Problems:
1. From the data cleaning lesson below, list every topic named in the line directly under the section title "Section 4: Data Cleaning and Preparation".
2. Write the next part of the data cleaning lesson below, starting after its last line.

Text to read:
Module 1 · Foundations of Python and Data Handling

Section 4: Data Cleaning and Preparation

Missing Data · Duplicates · Type Conversion · Outliers · Feature Engineering

🩺 Data Quality Issues
  • Missing values (NaN), duplicates, inconsistent formats
  • The 80/20 rule: 80% of effort is data preparation
  • df.isnull().sum() — count missing per column
  • df.duplicated().sum() — count duplicate rows
🕳️ Handling Missing Data
  • df.dropna() — remove rows/columns with NaN
  • df.fillna(value) — fill with mean, median, or constant
  • df.fillna(method="ffill") — forward fill time series
  • Decide: drop vs. fill based on % missing and context
🔄 Type Conversion
  • df["col"].astype(float) — convert dtype
  • pd.to_datetime(df["date"]) — parse dates
  • Strip whitespace: df["col"].str.strip()
  • Standardize case: .str.lower(), .str.title()

Supplied material:
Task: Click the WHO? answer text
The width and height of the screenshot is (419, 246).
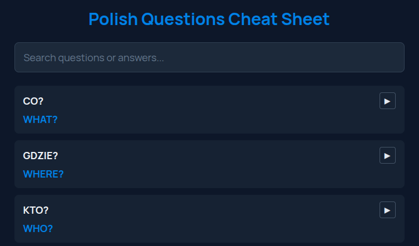Action: (x=38, y=228)
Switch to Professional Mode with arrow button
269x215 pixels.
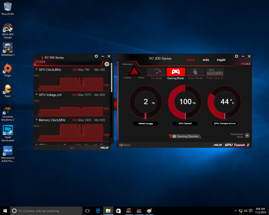point(247,136)
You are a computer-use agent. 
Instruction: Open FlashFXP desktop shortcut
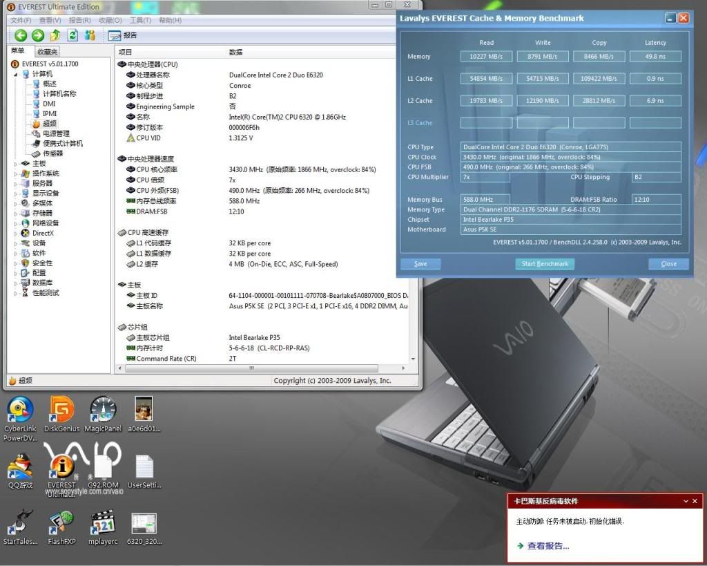pos(61,524)
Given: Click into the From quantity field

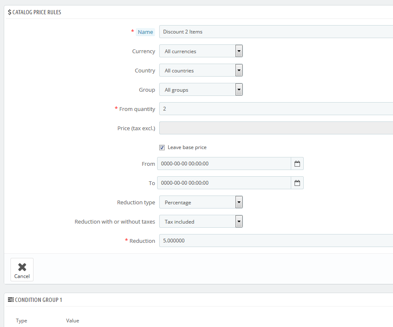Looking at the screenshot, I should coord(276,109).
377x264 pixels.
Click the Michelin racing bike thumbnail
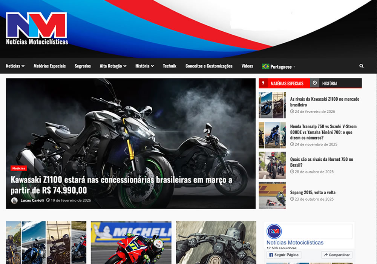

Written responses:
1. Missing Data, Duplicates, Type Conversion, Outliers, Feature Engineering

2.
📐 Outlier Detection
  • IQR method: Q1 − 1.5×IQR to Q3 + 1.5×IQR fence
  • Z-score: flag values beyond ±3 standard deviations
  • Visual check: boxplot before deciding to remove
  • Business context determines if outlier is error or signal
🛠️ Feature Engineering
  • Derive new columns: revenue × margin = profit
  • Bin continuous values: pd.cut(), pd.qcut()
  • Encode categoricals: pd.get_dummies()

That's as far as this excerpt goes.